After downloading and grepping it for resolver and its timeout logic I found res_send.c which has a function send_dg() that contains following code:

         * Compute time for the total operation.
        int seconds = (statp->retrans << ns);
        if (ns > 0)
                seconds /= statp->nscount;
        if (seconds <= 0)
                seconds = 1;

A bit sad that the there are no comments that would explain the decision behind implementing such logic. In case you don't understand what happens there see where I have added comments.

So if there is only 1 nameserver the timeout is not touched and it is whatever you have set or haven't set.

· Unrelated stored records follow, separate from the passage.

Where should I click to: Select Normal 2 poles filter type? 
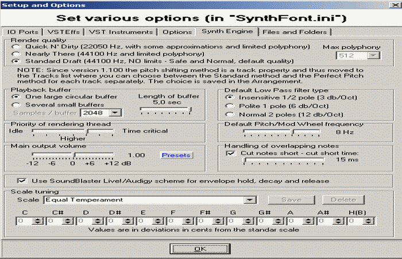coord(230,115)
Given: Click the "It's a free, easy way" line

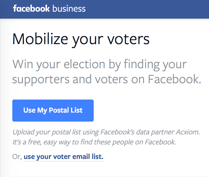Looking at the screenshot, I should pyautogui.click(x=94, y=142).

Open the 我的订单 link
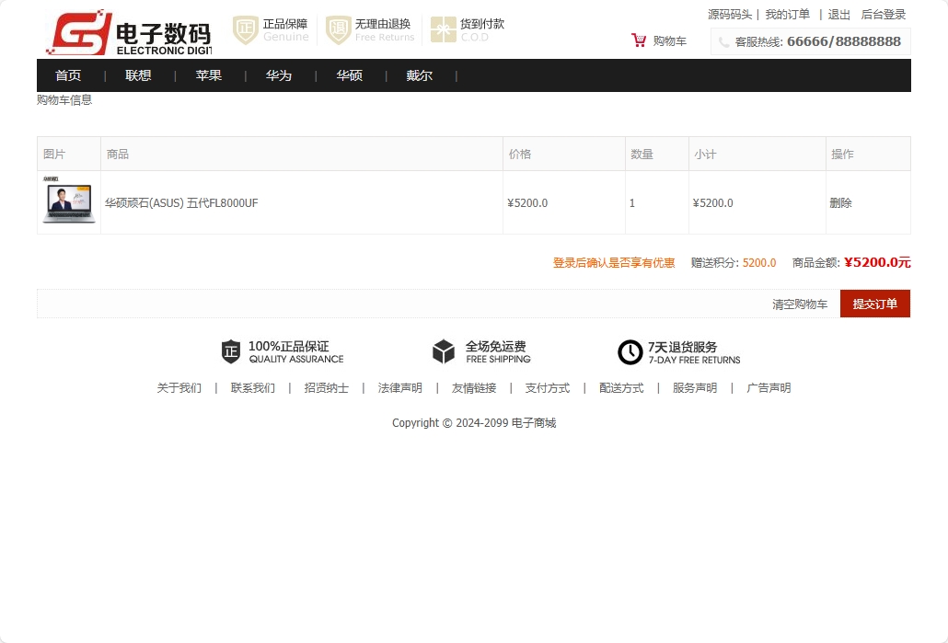[787, 15]
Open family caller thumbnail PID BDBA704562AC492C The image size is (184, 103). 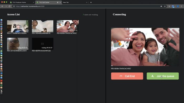tap(68, 26)
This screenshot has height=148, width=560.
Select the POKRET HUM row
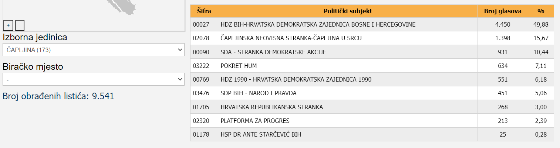click(x=239, y=66)
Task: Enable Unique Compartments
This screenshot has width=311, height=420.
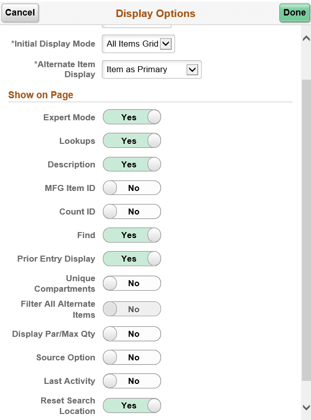Action: (131, 283)
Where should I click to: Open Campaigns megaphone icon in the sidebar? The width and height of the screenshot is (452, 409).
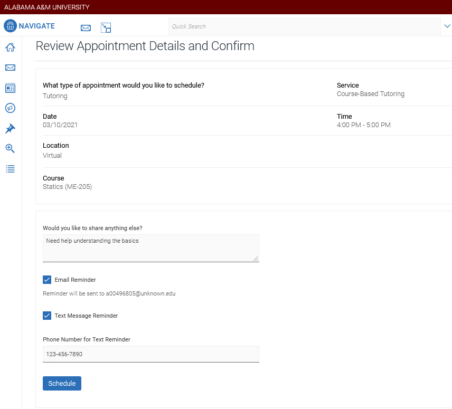(10, 108)
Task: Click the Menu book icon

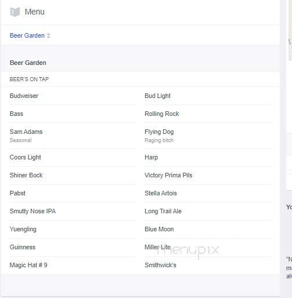Action: coord(15,12)
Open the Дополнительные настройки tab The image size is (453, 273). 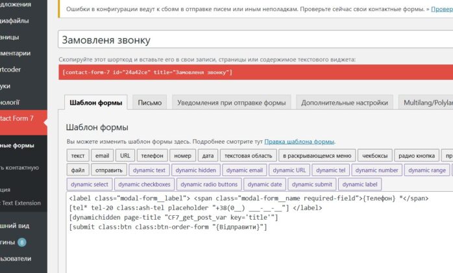click(345, 103)
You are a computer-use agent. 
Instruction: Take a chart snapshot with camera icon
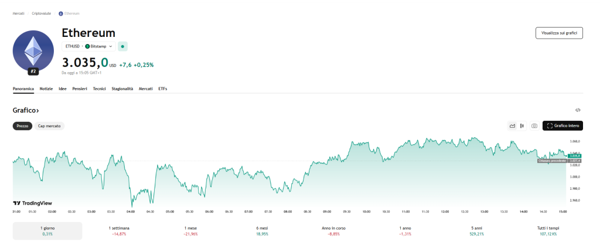click(534, 126)
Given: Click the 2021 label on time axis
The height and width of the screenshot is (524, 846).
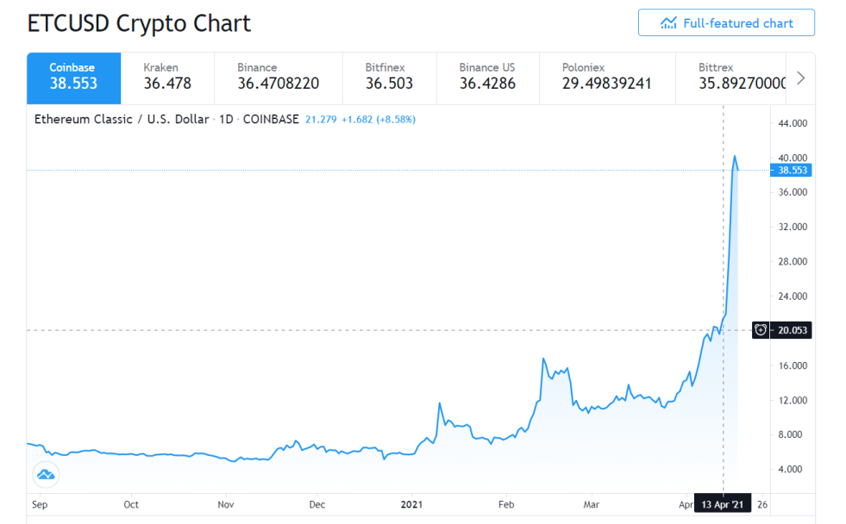Looking at the screenshot, I should (x=411, y=504).

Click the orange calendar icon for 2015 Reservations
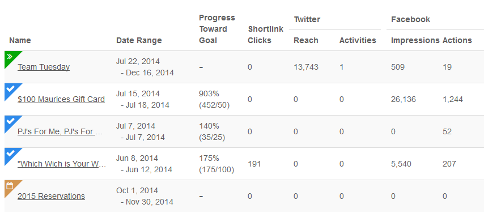click(10, 185)
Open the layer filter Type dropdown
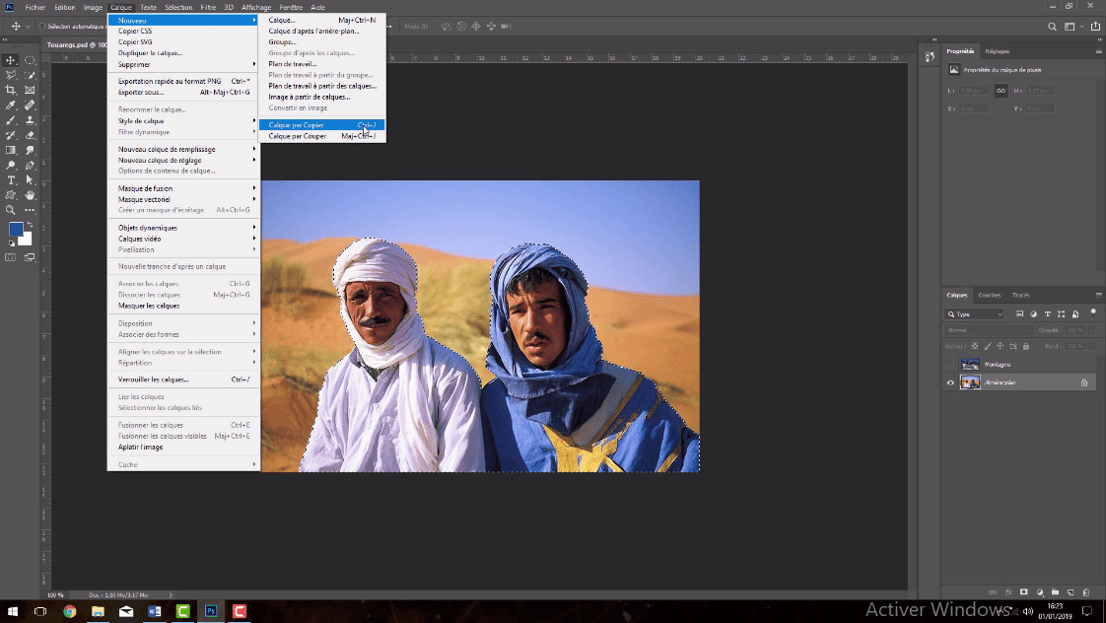The image size is (1106, 623). [x=974, y=314]
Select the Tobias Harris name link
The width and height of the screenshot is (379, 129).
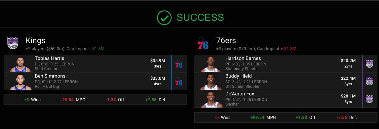(49, 58)
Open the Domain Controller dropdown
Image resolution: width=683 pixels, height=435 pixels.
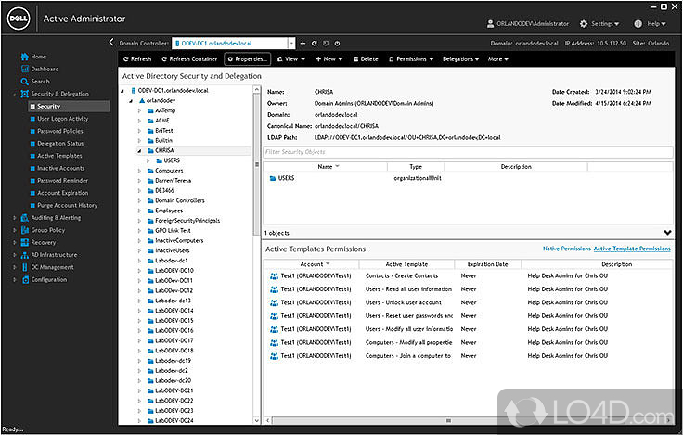[x=290, y=43]
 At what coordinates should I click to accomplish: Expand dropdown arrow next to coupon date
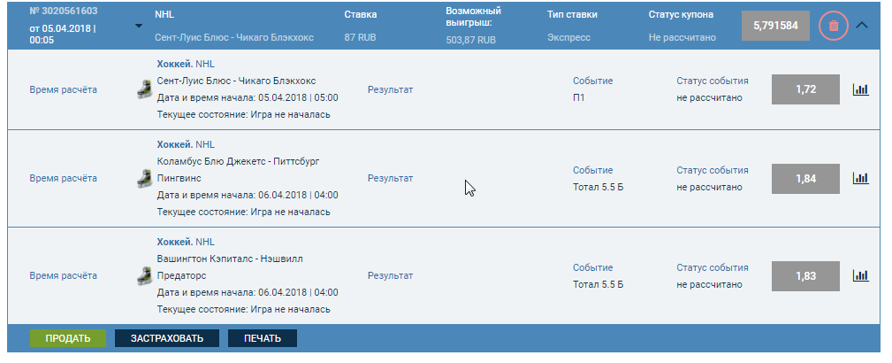(x=138, y=26)
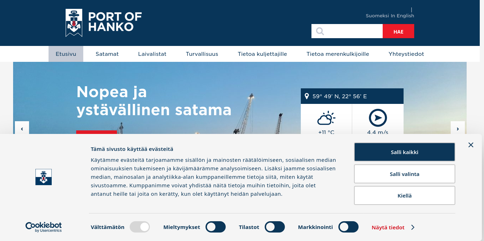The height and width of the screenshot is (241, 484).
Task: Click the Cookiebot logo
Action: click(x=43, y=227)
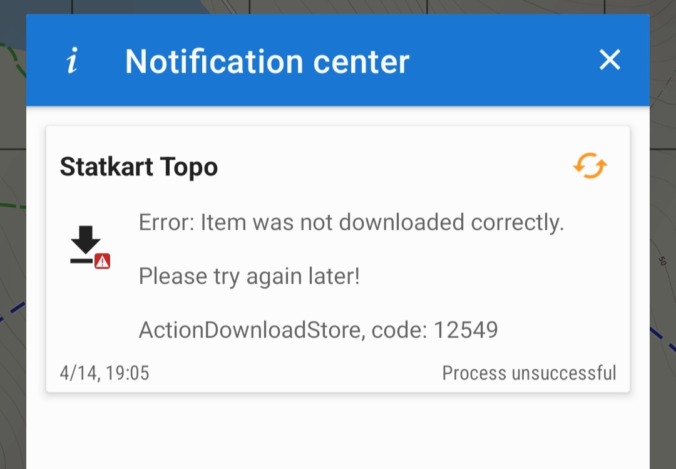Click the failed download arrow icon
The height and width of the screenshot is (469, 676).
click(x=85, y=244)
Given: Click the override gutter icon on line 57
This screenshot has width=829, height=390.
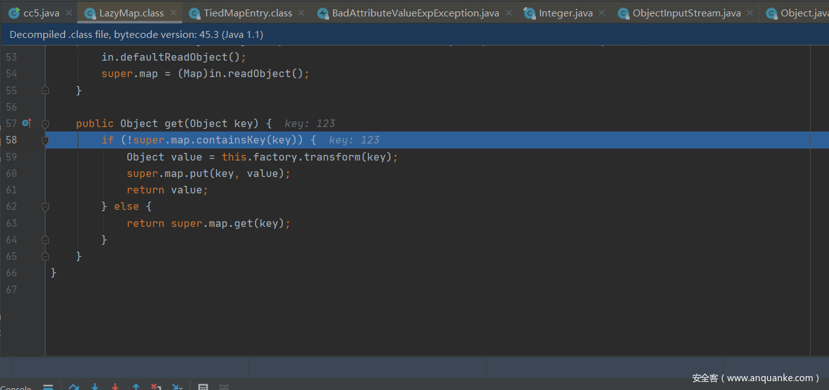Looking at the screenshot, I should (27, 123).
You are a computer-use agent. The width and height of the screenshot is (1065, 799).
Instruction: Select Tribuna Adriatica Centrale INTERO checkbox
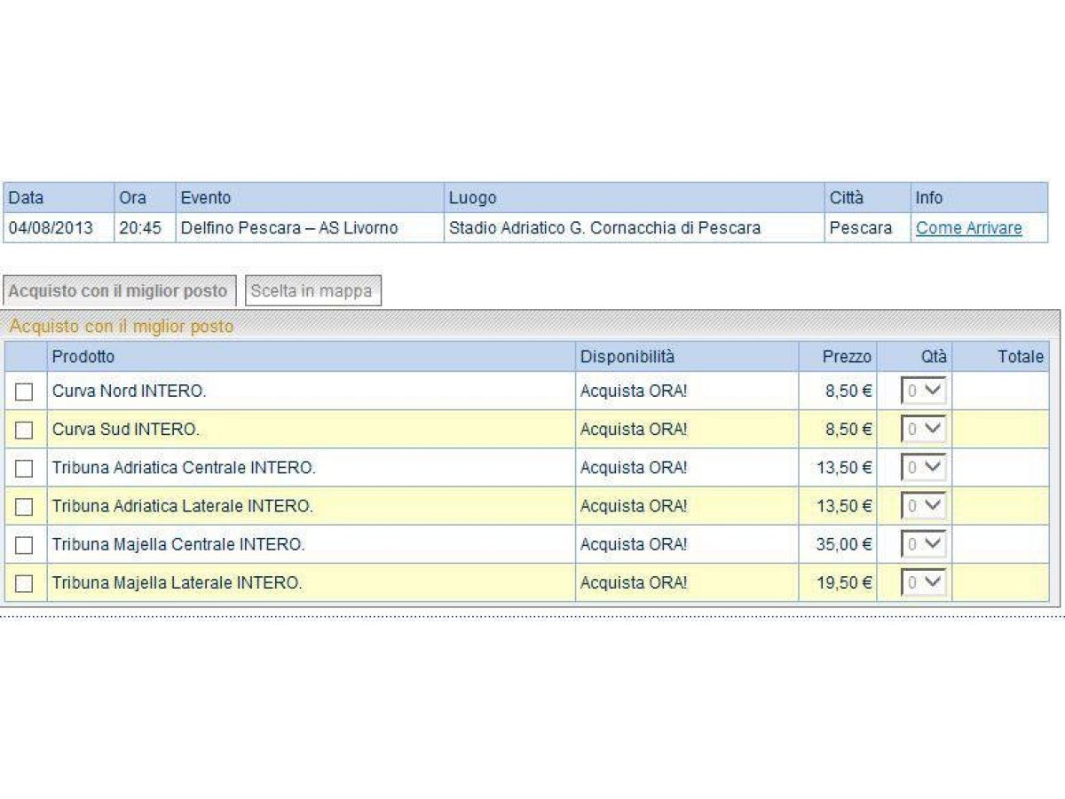[x=24, y=468]
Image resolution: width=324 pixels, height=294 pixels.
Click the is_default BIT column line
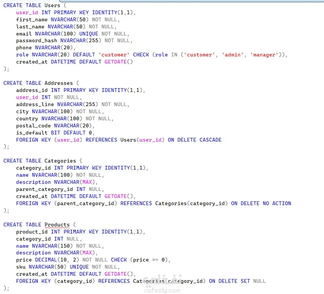pyautogui.click(x=55, y=133)
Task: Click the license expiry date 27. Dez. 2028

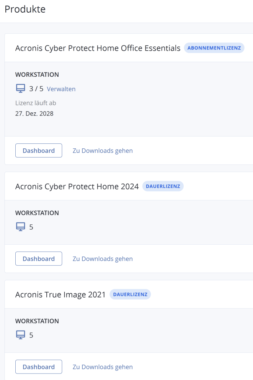Action: pyautogui.click(x=34, y=114)
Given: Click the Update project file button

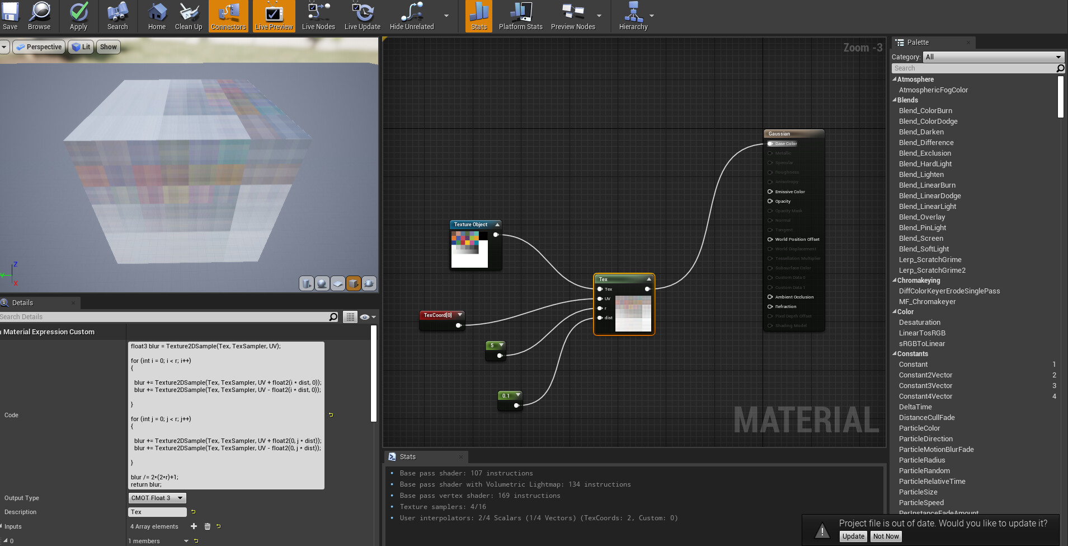Looking at the screenshot, I should coord(853,536).
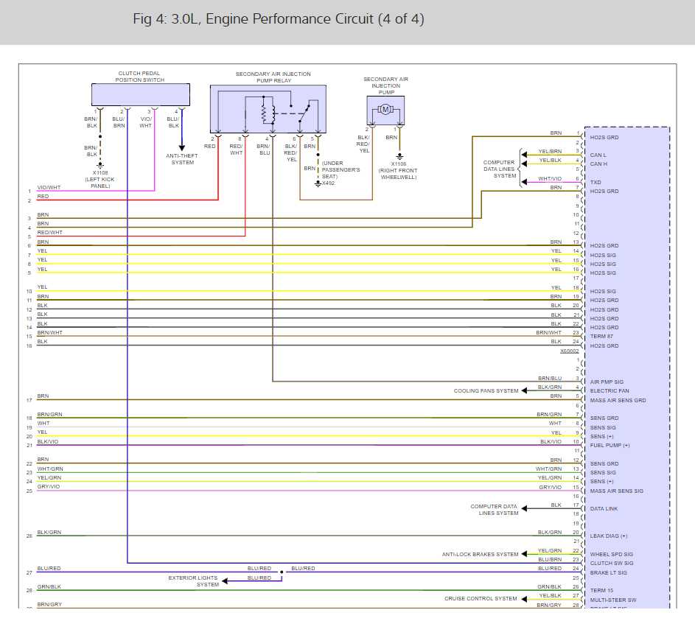Select the ground symbol at X492
Viewport: 695px width, 621px height.
coord(317,182)
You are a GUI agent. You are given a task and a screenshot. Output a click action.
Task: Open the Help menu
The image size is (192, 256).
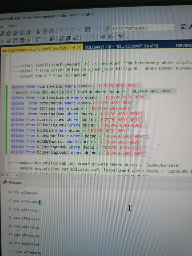coord(13,26)

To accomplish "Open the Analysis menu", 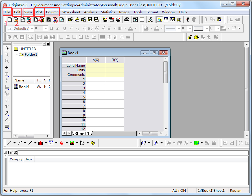I will point(90,12).
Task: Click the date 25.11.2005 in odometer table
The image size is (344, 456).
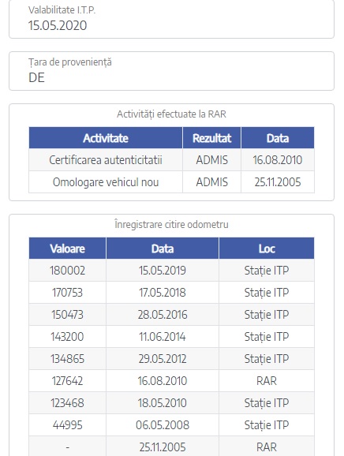Action: point(163,447)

Next, if there are two nameservers then the timeout is adjusted by doing a bitwise shift to the left and then actually gets canceled by the next division. So essentially for 2 nameservers the end result is the same as for one nameserver, nothing changes. And this is a bit weird logic.

But if you have 3 nameservers defined then it gets more interesting.

The timeout gets bitwise shifted to the left by the nameserver number (second server, so 1) and then gets divided by the count of nameservers.

So lets rewrite this into python (

#!/usr/bin/env python
import sys
# default dns query timeout is 5 seconds
retrans = 5
# give the user a chance to override it by passing an argument
if (len(sys.argv) == 2):
        retrans = int(sys.argv[1])

# 3 dummy IP addresses
nameservers = ["", "", ""]
# nscount is the count of nameservers
nscount = len(nameservers)
# lets loop over them all and replicate the logic found in res_send.c
for nameserver in nameservers:
    ns = nameservers.index(nameserver)

    seconds = ( retrans << ns )
    if (ns > 0):
        seconds = seconds / nscount
    if (seconds <= 0):
        seconds = 1
    # and for visibility we print it out
    print "Nameserver # {} has timeout {}".format(ns,seconds)

This script shows what will be the actual timeout based on the initial timeout setting. If the initial (as per default) timeout is 5 seconds then the actual timeouts will be these:

$ ./ 5
Nameserver # 0 has timeout 5
Nameserver # 1 has timeout 3
Nameserver # 2 has timeout 6

Why this weird choice of logic I have no idea...

But what about other operating systems? Surely someone has to obey the rules.

And indeed they do, I did similar tracing on OpenBSD and it behaved exactly as the nice book describes. First timeout is 5 seconds and every next one is double the timeout divided by nameserver count. See for a full trace.


I am not sure what to say, I was quite surprised. Glibc is used by so many distros but do we know what other deviations from standards it contains?